(What the exercise asks) Extend the text on apigenin, CD38 inhibition, and NAD, continuing from its final sentence.

##### Text section #####

Apigenin, CD38 Inhibition, and NAD: The Flavonoid Mechanism and Emerging Human Evidence

Apigenin, a flavone abundant in parsley, chamomile, and celery, has moved from "calming tea polyphenol" to a candidate adjunct in NAD-restoration research over the past decade. The mechanism — inhibition of CD38, the dominant NAD-degrading ectoenzyme that increases with age — is biologically tidy. Whether it survives translation into clinical endpoints is still being tested.

The CD38 story

CD38 expression in tissues rises substantially with age and accounts for a large fraction of age-related NAD decline in mouse and human tissue [1]. In CD38-knockout mice, NAD levels are preserved into old age and the metabolic phenotype of aging is attenuated. Pharmacological CD38 inhibition was proposed as a way to recapitulate the genetic effect, and apigenin was identified in a screen of natural-product CD38 inhibitors at low micromolar potency [2].

##### Data to examine #####

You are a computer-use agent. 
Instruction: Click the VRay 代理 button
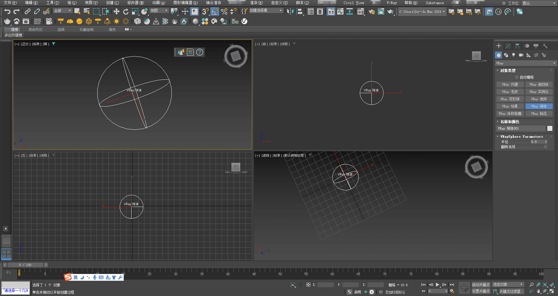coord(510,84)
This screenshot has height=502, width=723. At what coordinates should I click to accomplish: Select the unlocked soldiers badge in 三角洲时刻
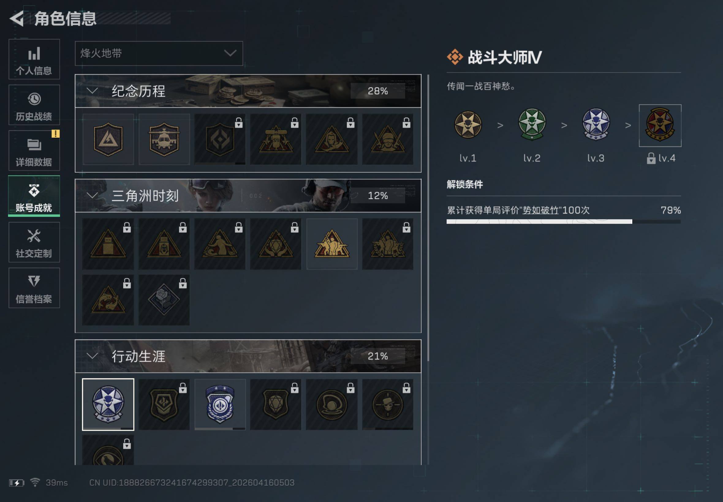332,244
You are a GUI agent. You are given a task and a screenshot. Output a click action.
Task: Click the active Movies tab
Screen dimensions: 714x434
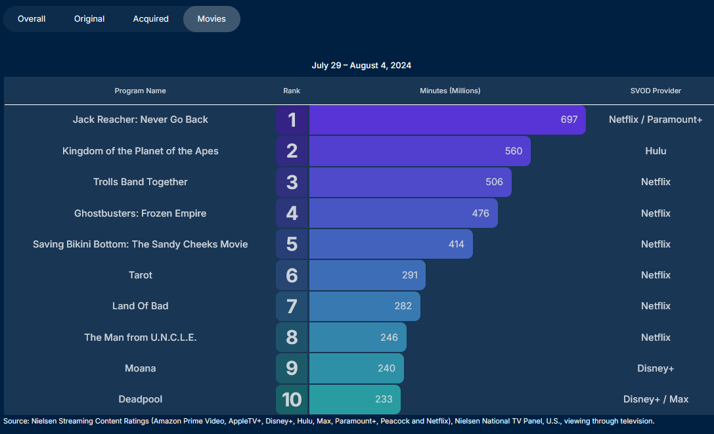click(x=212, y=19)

#####
##### Data to examine #####

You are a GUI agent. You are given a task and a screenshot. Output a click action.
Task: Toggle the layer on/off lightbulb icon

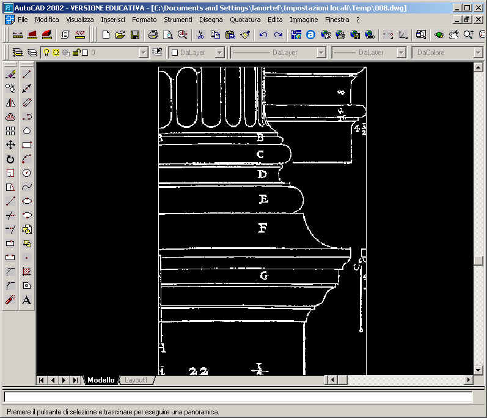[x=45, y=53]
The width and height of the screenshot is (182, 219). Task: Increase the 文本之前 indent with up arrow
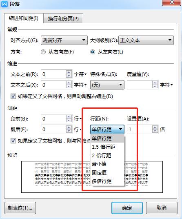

#####

(Result of this exercise)
Preclinical translation

In aged mice, apigenin treatment raises tissue NAD levels, improves glucose tolerance, and reduces inflammatory markers [3]. Effects are most pronounced when CD38 inhibition is combined with an NAD precursor (NR or NMN), suggesting that apigenin's primary value may be in slowing NAD breakdown rather than driving synthesis. Combination trials with NR plus apigenin have been proposed but human data remain limited [4].

The human bioavailability constraint

Apigenin's oral bioavailability is poor — typically below 5 percent — and plasma concentrations after dietary or supplemental doses rarely reach the micromolar range required for measurable CD38 inhibition in vitro [5]. Tissue accumulation may be more relevant than plasma levels, but human tissue-level pharmacokinetic data are sparse.

The chamomile and senolytic angles

Chamomile tea (the historical source of apigenin) and apigenin supplements have been studied for sleep and anxiety in small placebo-controlled trials, with modest positive findings unrelated to NAD biology [6]. Separately, apigenin has been investigated as part of senolytic combinations (often with quercetin and fisetin) in pilot trials in diabetic kidney disease and idiopathic pulmonary fibrosis [7]. These senolytic trials are early and have not specifically isolated apigenin's contribution.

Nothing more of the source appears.